Just over a tenth – 12% – saw no change in their monthly remortgage payments.
The next-most popular mortgage term for people who refinanced in May was the two-year fix, which was chosen by 42% of borrowers.
Borrowers expect rates to rise
The popularity of the five-year fix in May was potentially influenced by the 46% of borrowers who believed interest rates would rise within the next year.
Further, 19% remortgaged to have certainty over their monthly payments or to lock in a good deal now, while 26% wanted to release equity or borrow more.
Some 31% did not expect rates to go up, while 23% said any increases were more than a year away.
Just 3% opted for a three-year fix and 2% chose a 10-year fix. Some 2% selected a tracker mortgage and 3% chose a different kind of mortgage.
Almost three-quarters – 72% – of borrowers chose a fixed rate so they had the security of knowing how much they would be paying each month, while 15% were worried about the economy. A tenth said a fixed rate deal was recommended by their adviser.
Seeking stability and predictability
Nick Chadbourne, CEO of LMS, said: “Instructions and pipelines continue to build steadily, aligning with expectations as we head into the second half of the year. With around 1.6 million fixed term mortgages due to mature over the next 12-18 months, remortgage activity is expected to remain strong.

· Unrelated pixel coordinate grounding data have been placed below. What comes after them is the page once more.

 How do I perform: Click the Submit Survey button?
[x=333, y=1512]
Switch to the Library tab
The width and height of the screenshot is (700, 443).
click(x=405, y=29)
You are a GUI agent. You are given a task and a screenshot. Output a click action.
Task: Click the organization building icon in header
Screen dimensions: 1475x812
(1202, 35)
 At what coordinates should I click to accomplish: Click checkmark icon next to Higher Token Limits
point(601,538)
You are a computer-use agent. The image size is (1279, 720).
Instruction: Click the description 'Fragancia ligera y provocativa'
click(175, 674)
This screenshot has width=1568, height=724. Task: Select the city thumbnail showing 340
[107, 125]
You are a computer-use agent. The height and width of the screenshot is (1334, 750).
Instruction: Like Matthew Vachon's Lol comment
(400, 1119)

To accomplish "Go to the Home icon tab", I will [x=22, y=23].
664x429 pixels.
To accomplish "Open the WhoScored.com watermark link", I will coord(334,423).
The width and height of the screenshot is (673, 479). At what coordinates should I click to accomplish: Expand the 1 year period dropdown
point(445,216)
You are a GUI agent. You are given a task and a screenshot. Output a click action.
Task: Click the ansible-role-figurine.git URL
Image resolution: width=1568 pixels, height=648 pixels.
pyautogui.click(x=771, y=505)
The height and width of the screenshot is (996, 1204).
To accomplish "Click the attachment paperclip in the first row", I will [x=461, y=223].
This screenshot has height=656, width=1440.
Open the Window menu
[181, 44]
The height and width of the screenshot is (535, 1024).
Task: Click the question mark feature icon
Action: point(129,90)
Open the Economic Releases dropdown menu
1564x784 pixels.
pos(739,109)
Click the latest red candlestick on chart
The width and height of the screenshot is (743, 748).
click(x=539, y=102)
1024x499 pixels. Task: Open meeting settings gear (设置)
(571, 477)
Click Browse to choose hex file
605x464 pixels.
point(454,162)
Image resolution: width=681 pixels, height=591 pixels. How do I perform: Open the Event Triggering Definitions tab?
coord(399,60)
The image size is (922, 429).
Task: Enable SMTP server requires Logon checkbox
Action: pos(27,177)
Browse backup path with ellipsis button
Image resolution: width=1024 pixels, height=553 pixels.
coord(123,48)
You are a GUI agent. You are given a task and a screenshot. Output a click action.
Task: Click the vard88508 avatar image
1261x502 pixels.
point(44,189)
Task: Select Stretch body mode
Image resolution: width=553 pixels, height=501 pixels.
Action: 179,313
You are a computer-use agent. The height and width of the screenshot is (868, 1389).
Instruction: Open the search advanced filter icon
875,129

“We’re seeing borrowers take a proactive approach, with many choosing to fix for five years – a trend driven by a desire for long-term payment certainty amid ongoing rate volatility and wider economic uncertainty. Broker conversations suggest that stability and predictability are taking precedence over short-term flexibility, which is keeping five-year deals firmly in favour.”
He added: “Positive sentiment is also being echoed by conveyancers, many of whom report that recent investments in technology and automation tools are helping them flex their capacity to meet demand.
“These efficiencies are playing a crucial role during peak periods, smoothing transaction volumes and supporting service consistency.”